第109話
ドラムの音がとても大きく響き、ベースギターの音が響いているこの空間では人の声など簡単に打ち消されてしまう。
だから先輩と思わしき人が何かを言っているけれど当然の如く聞こえない。
「あーお待たせ。」
五分も待たずに演奏が終わってしまった。演奏の感想はとにかく迫力が凄い、それだけ。でもその迫力は吹奏楽とかじゃ出せないものだった。
それに噂程度で聞いたことによれば、笛って音出すの難しいっていうじゃん。それに比べて音が出しやすそうだから吹奏楽よりもハードルが低そうでいい。そんな偏見をこの演奏から感じた。

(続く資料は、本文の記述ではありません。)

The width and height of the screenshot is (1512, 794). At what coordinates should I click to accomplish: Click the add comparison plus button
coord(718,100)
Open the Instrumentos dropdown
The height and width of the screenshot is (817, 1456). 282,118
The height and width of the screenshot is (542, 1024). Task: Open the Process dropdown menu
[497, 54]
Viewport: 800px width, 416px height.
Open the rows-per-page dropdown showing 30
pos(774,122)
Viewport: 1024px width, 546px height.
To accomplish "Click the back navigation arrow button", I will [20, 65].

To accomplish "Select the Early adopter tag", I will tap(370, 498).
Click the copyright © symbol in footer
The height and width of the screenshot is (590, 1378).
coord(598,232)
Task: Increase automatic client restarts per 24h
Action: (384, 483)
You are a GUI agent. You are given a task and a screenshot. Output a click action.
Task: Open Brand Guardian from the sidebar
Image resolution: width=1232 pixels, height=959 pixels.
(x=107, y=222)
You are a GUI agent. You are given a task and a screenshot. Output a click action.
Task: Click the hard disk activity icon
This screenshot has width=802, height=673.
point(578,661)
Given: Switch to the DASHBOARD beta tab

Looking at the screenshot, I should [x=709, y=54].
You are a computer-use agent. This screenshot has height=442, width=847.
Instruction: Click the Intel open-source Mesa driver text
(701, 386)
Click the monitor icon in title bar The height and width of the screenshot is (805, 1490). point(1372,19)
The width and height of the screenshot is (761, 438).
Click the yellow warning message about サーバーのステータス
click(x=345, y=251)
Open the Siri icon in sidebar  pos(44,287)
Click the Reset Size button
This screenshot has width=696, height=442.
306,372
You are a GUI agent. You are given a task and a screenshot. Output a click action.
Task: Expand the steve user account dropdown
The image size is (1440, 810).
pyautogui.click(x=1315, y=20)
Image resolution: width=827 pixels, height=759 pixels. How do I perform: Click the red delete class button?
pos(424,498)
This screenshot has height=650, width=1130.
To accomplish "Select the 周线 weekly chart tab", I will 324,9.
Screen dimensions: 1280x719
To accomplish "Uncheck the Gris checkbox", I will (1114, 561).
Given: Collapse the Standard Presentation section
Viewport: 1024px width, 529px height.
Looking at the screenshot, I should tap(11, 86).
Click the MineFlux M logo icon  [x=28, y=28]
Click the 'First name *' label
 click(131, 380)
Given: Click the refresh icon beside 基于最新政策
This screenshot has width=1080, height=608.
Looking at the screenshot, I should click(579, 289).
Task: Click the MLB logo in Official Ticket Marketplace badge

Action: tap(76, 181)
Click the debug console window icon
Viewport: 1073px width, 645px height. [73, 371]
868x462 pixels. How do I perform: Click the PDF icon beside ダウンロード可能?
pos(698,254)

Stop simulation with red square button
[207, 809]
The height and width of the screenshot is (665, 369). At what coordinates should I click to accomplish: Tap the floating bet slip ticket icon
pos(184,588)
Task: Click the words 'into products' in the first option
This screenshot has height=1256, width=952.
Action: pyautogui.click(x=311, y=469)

「僕はね、この部活の今いる人で一番偉い人。橋本って言うんだけど見学ってことでいいよね?」
亀谷君と顔を見合わせてから「はい」と答える。
「じゃあこの部活の説明を軽くしたいんだけど、演奏が始まっちゃうと、ここ何も聞こえなくなっちゃうから外に出ようか。」
そう言って橋本さんが扉を開けてくれる。
「じゃあ説明を開始するね。まずこの部活は基本的に文化祭に向けて練習してるのと、一部のもの好きたちがYouTubeとかに動画をアップしてる。一応学校には正規の活動として認められてるからやってもやらなくてもいいって感じ。あ、紙を渡さないと…」
そう言って差し出されたのは青色の紙。
「詳しいところとかわからないところとかはこれを読んでもらえば分かると思うよ。で説明の続きをするとこの部活って二つに分かれてて、休日練とかもするYouTube投稿もするグループ。
それにあと一つが文化祭に向けてゆるーく活動する部活。どっちにも対応してるんだ!」
そんなことを自慢げに語る先輩は誇りのようなものを感じた。